§ **Data to process**:
=-=-=

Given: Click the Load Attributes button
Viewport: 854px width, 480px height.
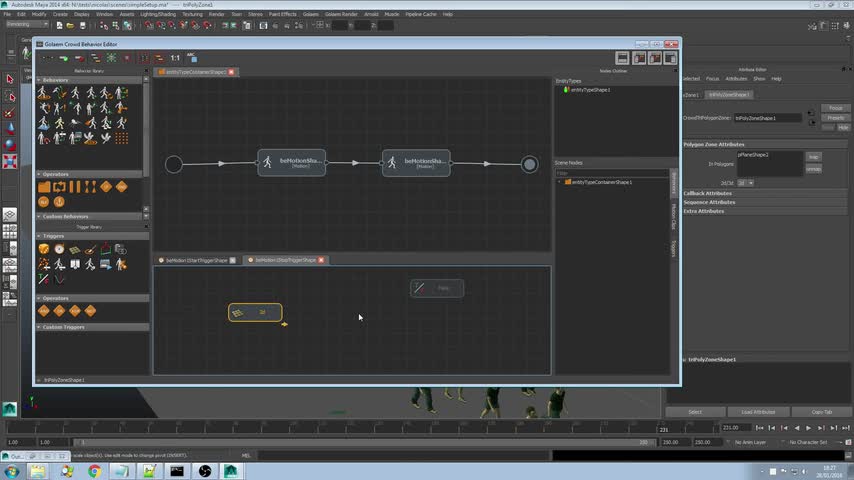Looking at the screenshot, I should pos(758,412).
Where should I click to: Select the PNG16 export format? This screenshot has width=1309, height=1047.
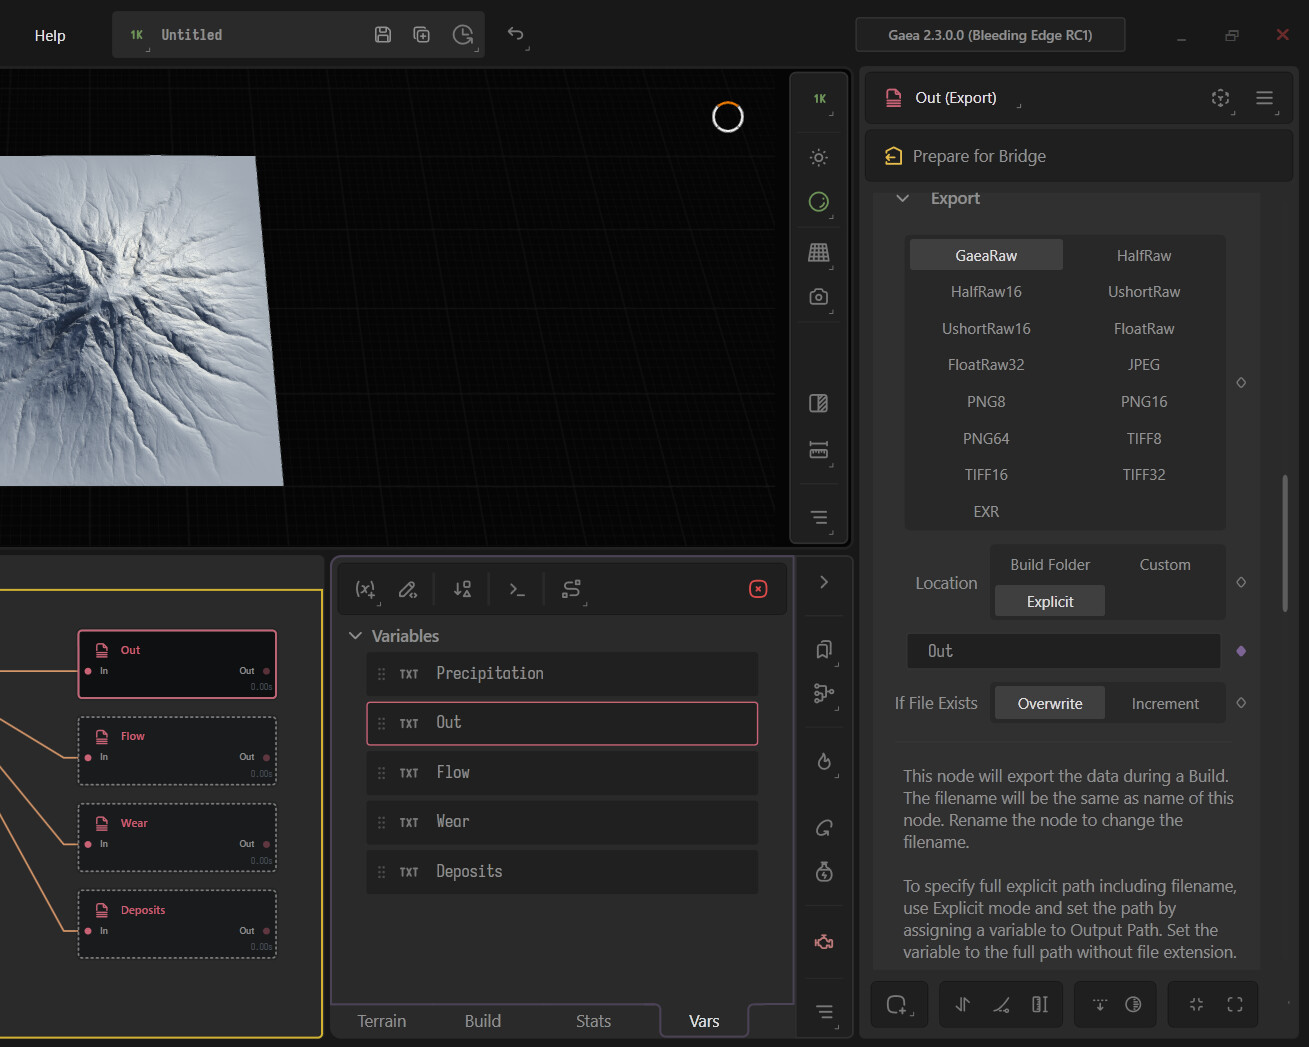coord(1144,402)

=-=-=

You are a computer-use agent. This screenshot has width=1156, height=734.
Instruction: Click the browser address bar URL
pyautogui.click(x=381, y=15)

=-=-=

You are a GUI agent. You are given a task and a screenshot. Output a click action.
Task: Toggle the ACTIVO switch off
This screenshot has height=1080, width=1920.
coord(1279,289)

=-=-=

§ **Aim**:
Rewrite the items from the line that contains "Given: Click the Load Attributes button" through the line that contains "coord(1144,402)", changing "Load Attributes" to "Save Attributes" and keeping everything else the same. Leave the pictures out of your answer.

§ **The solution**:
Given: Click the Save Attributes button
Viewport: 854px width, 480px height.
Looking at the screenshot, I should pos(758,412).
Where should I click to: Select the PNG16 export format? This screenshot has width=1309, height=1047.
coord(1144,402)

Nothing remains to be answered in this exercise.